— Goal —
Format each line of the listing below as a row in a Markdown table with the columns Row and Line, skipping blank lines. Leave the pictures out.

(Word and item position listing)
[Begin]

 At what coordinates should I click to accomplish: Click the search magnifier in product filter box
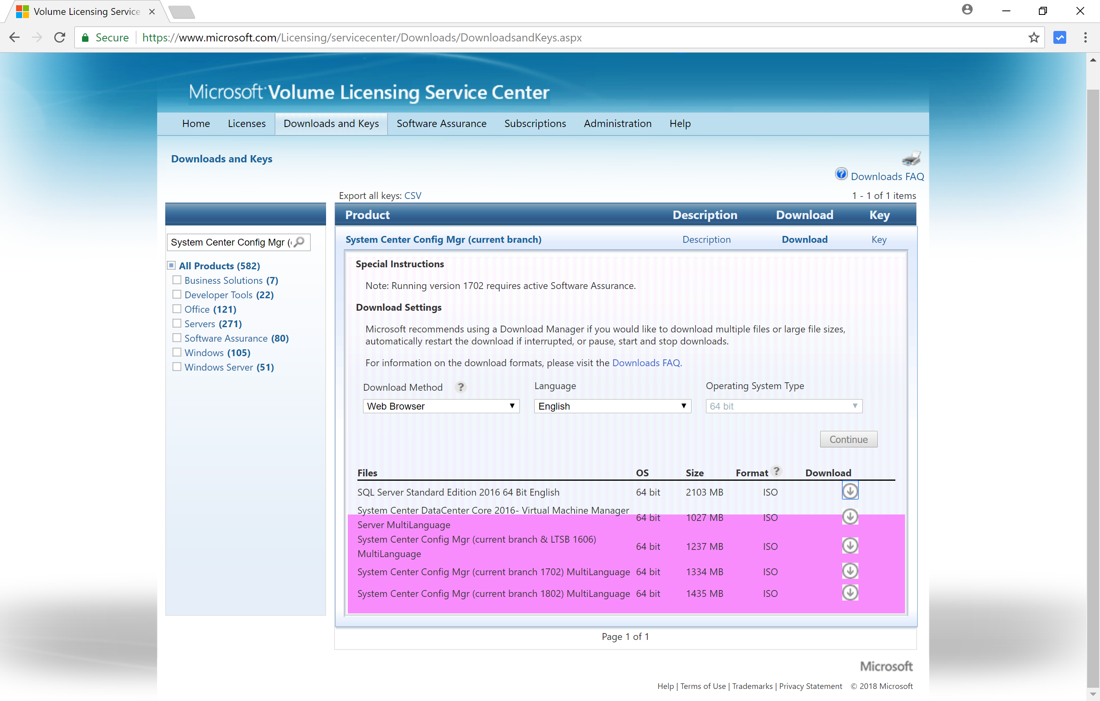pyautogui.click(x=299, y=242)
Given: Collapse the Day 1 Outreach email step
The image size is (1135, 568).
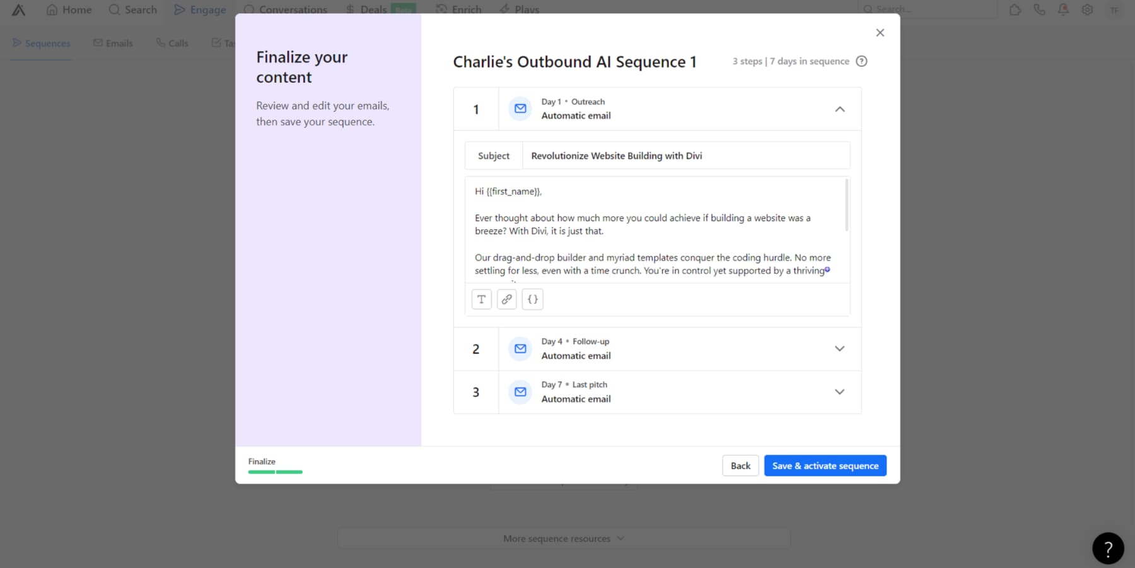Looking at the screenshot, I should [x=839, y=108].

[End]

— Worked solution —
| Row | Line |
|---|---|
| 1 |  At what coordinates should I click to accomplish: Click the search magnifier in product filter box |
| 2 | pyautogui.click(x=299, y=242) |
| 3 | Given: Collapse the Day 1 Outreach email step |
| 4 | The image size is (1135, 568). |
| 5 | Looking at the screenshot, I should [x=839, y=108]. |